╔══

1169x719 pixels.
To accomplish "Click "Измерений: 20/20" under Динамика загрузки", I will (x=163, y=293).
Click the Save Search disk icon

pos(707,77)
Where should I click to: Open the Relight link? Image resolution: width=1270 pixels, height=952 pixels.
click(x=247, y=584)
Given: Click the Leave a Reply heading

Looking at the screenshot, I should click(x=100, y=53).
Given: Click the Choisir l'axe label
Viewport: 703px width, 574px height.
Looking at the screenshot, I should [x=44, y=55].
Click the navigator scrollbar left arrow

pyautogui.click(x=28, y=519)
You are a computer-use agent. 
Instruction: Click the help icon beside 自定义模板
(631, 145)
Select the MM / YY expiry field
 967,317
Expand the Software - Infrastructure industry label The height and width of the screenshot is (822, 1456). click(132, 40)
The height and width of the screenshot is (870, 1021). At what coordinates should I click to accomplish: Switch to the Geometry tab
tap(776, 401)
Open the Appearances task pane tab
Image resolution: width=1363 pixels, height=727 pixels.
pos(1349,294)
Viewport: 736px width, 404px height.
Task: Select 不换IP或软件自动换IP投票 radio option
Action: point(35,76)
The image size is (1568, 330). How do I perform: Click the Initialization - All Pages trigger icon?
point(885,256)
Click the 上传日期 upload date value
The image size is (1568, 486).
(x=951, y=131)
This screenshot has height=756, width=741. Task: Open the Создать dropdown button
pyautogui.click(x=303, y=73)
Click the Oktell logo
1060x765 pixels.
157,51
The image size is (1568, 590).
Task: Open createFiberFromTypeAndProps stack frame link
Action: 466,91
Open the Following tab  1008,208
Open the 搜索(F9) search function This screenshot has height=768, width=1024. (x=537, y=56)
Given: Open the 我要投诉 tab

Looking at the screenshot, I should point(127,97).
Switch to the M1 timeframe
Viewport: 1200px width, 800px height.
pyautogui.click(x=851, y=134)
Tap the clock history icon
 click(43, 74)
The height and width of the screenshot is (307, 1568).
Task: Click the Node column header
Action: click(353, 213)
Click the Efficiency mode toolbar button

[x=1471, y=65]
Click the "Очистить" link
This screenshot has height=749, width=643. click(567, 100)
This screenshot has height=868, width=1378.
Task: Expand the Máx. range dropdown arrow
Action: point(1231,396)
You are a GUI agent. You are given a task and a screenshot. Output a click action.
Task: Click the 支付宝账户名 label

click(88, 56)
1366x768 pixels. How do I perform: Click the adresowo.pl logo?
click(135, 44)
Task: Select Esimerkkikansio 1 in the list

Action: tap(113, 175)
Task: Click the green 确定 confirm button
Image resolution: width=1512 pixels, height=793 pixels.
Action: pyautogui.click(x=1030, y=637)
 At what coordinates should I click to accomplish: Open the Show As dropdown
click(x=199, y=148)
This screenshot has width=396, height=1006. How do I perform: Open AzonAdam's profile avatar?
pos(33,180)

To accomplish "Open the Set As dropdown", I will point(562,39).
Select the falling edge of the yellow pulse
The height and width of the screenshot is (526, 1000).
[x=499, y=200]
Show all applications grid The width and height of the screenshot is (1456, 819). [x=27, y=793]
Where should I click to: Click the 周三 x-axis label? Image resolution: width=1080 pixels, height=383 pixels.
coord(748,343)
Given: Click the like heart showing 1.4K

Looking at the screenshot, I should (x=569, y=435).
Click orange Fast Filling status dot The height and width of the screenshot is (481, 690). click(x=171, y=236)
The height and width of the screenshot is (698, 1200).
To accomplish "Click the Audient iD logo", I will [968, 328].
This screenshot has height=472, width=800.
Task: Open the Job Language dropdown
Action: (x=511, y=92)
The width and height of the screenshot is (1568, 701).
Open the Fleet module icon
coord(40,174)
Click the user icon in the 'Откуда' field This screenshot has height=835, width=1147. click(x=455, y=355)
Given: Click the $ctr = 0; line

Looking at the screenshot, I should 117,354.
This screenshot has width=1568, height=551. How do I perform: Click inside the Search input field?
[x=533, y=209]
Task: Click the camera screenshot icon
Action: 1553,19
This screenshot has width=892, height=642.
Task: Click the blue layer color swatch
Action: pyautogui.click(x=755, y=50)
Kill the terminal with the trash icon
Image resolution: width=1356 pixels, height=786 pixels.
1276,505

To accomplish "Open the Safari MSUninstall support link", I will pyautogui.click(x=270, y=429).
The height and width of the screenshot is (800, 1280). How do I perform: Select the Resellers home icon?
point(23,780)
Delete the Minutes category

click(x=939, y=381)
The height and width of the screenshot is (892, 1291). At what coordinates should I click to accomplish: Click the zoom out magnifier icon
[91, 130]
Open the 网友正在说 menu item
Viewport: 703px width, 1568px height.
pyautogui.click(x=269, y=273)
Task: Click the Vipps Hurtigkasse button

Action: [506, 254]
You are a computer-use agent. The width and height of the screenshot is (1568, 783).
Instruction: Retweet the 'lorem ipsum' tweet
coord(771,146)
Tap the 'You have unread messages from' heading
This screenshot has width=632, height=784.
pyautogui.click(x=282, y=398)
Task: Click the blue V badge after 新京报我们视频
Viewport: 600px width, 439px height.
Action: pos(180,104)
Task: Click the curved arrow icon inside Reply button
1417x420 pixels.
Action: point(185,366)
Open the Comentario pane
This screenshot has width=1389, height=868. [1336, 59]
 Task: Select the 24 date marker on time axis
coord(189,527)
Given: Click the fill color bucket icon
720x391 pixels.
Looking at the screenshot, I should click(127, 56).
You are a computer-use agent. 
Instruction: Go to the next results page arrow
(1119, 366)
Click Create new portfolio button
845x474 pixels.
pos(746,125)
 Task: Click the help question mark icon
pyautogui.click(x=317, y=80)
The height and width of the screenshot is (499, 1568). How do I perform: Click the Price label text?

╚══

» **REQUIRED WORK**: All of the material above should be printed exactly as it appears.

» **YOUR RESPONSE**:
1169x719 pixels.
To accomplish "Click "Измерений: 20/20" under Динамика загрузки", I will (x=163, y=293).
Click the Save Search disk icon

pos(707,77)
Where should I click to: Open the Relight link? Image resolution: width=1270 pixels, height=952 pixels.
click(x=247, y=584)
Given: Click the Leave a Reply heading

Looking at the screenshot, I should click(x=100, y=53).
Given: Click the Choisir l'axe label
Viewport: 703px width, 574px height.
Looking at the screenshot, I should [x=44, y=55].
Click the navigator scrollbar left arrow

pyautogui.click(x=28, y=519)
You are a computer-use agent. 
Instruction: Click the help icon beside 自定义模板
(631, 145)
Select the MM / YY expiry field
 967,317
Expand the Software - Infrastructure industry label The height and width of the screenshot is (822, 1456). click(132, 40)
The height and width of the screenshot is (870, 1021). At what coordinates should I click to accomplish: Switch to the Geometry tab
tap(776, 401)
Open the Appearances task pane tab
Image resolution: width=1363 pixels, height=727 pixels.
pos(1349,294)
Viewport: 736px width, 404px height.
Task: Select 不换IP或软件自动换IP投票 radio option
Action: point(35,76)
The image size is (1568, 330). How do I perform: Click the Initialization - All Pages trigger icon?
point(885,256)
Click the 上传日期 upload date value
The image size is (1568, 486).
(x=951, y=131)
This screenshot has height=756, width=741. Task: Open the Создать dropdown button
pyautogui.click(x=303, y=73)
Click the Oktell logo
1060x765 pixels.
157,51
The image size is (1568, 590).
Task: Open createFiberFromTypeAndProps stack frame link
Action: 466,91
Open the Following tab  1008,208
Open the 搜索(F9) search function This screenshot has height=768, width=1024. (x=537, y=56)
Given: Open the 我要投诉 tab

Looking at the screenshot, I should point(127,97).
Switch to the M1 timeframe
Viewport: 1200px width, 800px height.
pyautogui.click(x=851, y=134)
Tap the clock history icon
 click(43, 74)
The height and width of the screenshot is (307, 1568).
Task: Click the Node column header
Action: click(353, 213)
Click the Efficiency mode toolbar button

[x=1471, y=65]
Click the "Очистить" link
This screenshot has height=749, width=643. click(567, 100)
This screenshot has height=868, width=1378.
Task: Expand the Máx. range dropdown arrow
Action: point(1231,396)
You are a GUI agent. You are given a task and a screenshot. Output a click action.
Task: Click the 支付宝账户名 label

click(88, 56)
1366x768 pixels. How do I perform: Click the adresowo.pl logo?
click(135, 44)
Task: Select Esimerkkikansio 1 in the list

Action: tap(113, 175)
Task: Click the green 确定 confirm button
Image resolution: width=1512 pixels, height=793 pixels.
Action: pyautogui.click(x=1030, y=637)
 At what coordinates should I click to accomplish: Open the Show As dropdown
click(x=199, y=148)
This screenshot has width=396, height=1006. How do I perform: Open AzonAdam's profile avatar?
pos(33,180)

To accomplish "Open the Set As dropdown", I will point(562,39).
Select the falling edge of the yellow pulse
The height and width of the screenshot is (526, 1000).
[x=499, y=200]
Show all applications grid The width and height of the screenshot is (1456, 819). [x=27, y=793]
Where should I click to: Click the 周三 x-axis label? Image resolution: width=1080 pixels, height=383 pixels.
coord(748,343)
Given: Click the like heart showing 1.4K

Looking at the screenshot, I should (x=569, y=435).
Click orange Fast Filling status dot The height and width of the screenshot is (481, 690). click(x=171, y=236)
The height and width of the screenshot is (698, 1200).
To accomplish "Click the Audient iD logo", I will [968, 328].
This screenshot has height=472, width=800.
Task: Open the Job Language dropdown
Action: (x=511, y=92)
The width and height of the screenshot is (1568, 701).
Open the Fleet module icon
coord(40,174)
Click the user icon in the 'Откуда' field This screenshot has height=835, width=1147. click(x=455, y=355)
Given: Click the $ctr = 0; line

Looking at the screenshot, I should 117,354.
This screenshot has width=1568, height=551. How do I perform: Click inside the Search input field?
[x=533, y=209]
Task: Click the camera screenshot icon
Action: 1553,19
This screenshot has width=892, height=642.
Task: Click the blue layer color swatch
Action: pyautogui.click(x=755, y=50)
Kill the terminal with the trash icon
Image resolution: width=1356 pixels, height=786 pixels.
1276,505

To accomplish "Open the Safari MSUninstall support link", I will pyautogui.click(x=270, y=429).
The height and width of the screenshot is (800, 1280). How do I perform: Select the Resellers home icon?
point(23,780)
Delete the Minutes category

click(x=939, y=381)
The height and width of the screenshot is (892, 1291). At what coordinates should I click to accomplish: Click the zoom out magnifier icon
[91, 130]
Open the 网友正在说 menu item
Viewport: 703px width, 1568px height.
pyautogui.click(x=269, y=273)
Task: Click the Vipps Hurtigkasse button

Action: [506, 254]
You are a computer-use agent. The width and height of the screenshot is (1568, 783).
Instruction: Retweet the 'lorem ipsum' tweet
coord(771,146)
Tap the 'You have unread messages from' heading
This screenshot has width=632, height=784.
pyautogui.click(x=282, y=398)
Task: Click the blue V badge after 新京报我们视频
Viewport: 600px width, 439px height.
Action: pos(180,104)
Task: Click the curved arrow icon inside Reply button
1417x420 pixels.
Action: point(185,366)
Open the Comentario pane
This screenshot has width=1389, height=868. [1336, 59]
 Task: Select the 24 date marker on time axis
coord(189,527)
Given: Click the fill color bucket icon
720x391 pixels.
Looking at the screenshot, I should click(127, 56).
You are a computer-use agent. 
Instruction: Go to the next results page arrow
(1119, 366)
Click Create new portfolio button
845x474 pixels.
pos(746,125)
 Task: Click the help question mark icon
pyautogui.click(x=317, y=80)
The height and width of the screenshot is (499, 1568). How do I perform: Click the Price label text?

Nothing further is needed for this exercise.